Las naves, pequeñas y frágiles, navegaban por mares a veces bravías a veces serenas, en travesías interminables, asombrando a sus tripulantes con peces y otras especies de una fauna que nunca antes vieron. Entonces, la imaginación, el miedo, la incertidumbre y la soledad, crearon mundos, monstruos, sirenas y con frecuencia la fantasía sobrepasó al razonamiento y a la lógica. Lo absurdo, sumado a las supersticiones, aceptadas por mentes proclives a creer todo aquello que se les contaba, fue caldo de cultivo propicio para la propagación de mitos carentes, casi siempre, de todo sustento.

Los cronistas, importantes narradores de la época, comenzaron a plasmar en sus escritos estas aventuras, reales o imaginarias, que muchas veces, o quienes aseguraban haberlas vivido o aquellos que las llevaban al papel, magnificaban o inventaban, para hacerlas más atractivas a los pocos lectores y agigantar leyendas que sobre estas tierras ignotas comenzaron a circular.  

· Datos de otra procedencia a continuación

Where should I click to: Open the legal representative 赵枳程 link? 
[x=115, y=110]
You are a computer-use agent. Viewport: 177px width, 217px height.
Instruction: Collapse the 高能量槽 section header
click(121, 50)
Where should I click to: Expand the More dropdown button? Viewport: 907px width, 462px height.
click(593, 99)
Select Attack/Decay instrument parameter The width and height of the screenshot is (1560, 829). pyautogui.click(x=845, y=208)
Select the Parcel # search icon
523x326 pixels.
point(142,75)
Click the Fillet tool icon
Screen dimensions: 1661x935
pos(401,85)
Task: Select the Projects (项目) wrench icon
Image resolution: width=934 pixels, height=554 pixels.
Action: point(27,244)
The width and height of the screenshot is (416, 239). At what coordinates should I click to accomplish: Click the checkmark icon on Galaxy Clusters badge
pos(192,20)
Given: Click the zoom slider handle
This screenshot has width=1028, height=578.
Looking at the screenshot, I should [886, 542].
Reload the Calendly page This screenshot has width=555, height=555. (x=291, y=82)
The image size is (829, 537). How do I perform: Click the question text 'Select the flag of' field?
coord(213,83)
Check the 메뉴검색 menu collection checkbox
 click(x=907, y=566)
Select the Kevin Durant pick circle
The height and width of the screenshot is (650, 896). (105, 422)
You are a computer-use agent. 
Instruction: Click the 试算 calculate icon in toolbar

Pero los cronistas no siempre basaron sus escritos en los comentarios afiebrados de marinos y soldados. Muchos contaron sus propias experiencias o las de otros que les relataron sus vivencias en esas tierras de sueños y esperanzas para algunos, de pesadillas y muerte para otros.

También hubo escritores que escucharon las voces de los nativos, que narraron historias o mitos ocurridos antes de la llegada de los españoles y que, por carencia de un sistema escrito, se transmitían de boca a oído, de generación a generación. Y aquí, para la historia que nos convoca, queremos citar, principalmente, a tres de estos cronistas que dejaron constancia de relatos precolombinos en sus escritos.

EL APÓSTOL DE RAPA NUI

Eugene Eyraud, posterHistoria de Eugène Eyraud, misionero francés de la Orden de los Sagrados Corazones de Jesús y María (SSCC), que fue el primer occidental en vivir en Rapa Nui

Hasta 1722, la Isla de Pascua o Rapa Nui, permaneció oculta al mundo occidental. Ubicada fuera de las rutas habituales de navegación, fue por una situación fortuita que el holandés Jacobo Roggenwein dio con ella el 6 de abril, día de Pascua de Resurrección. Posteriormente recibió esporádicas visitas de otros navegantes, como Cook o La Perousse, pero la isla, con muy poca población a raíz de una guerra tribal de siglos antes, no tenía ninguna riqueza que la hiciera atractiva a la voracidad de los conquistadores.

Esto duró hasta mediados del siglo XIX, cuando los traficantes de esclavos que portaban carga humana desde China hasta El Callao, descubrieron que en un viaje mucho más corto podían conseguir lo que buscaban y arrasaron con la población. Se calcula que entre ochocientos y mil quinientos nativos fueron secuestrados durante ese período, una cantidad enorme si se piensa que en esa época la población en total no superaba las tres mil almas.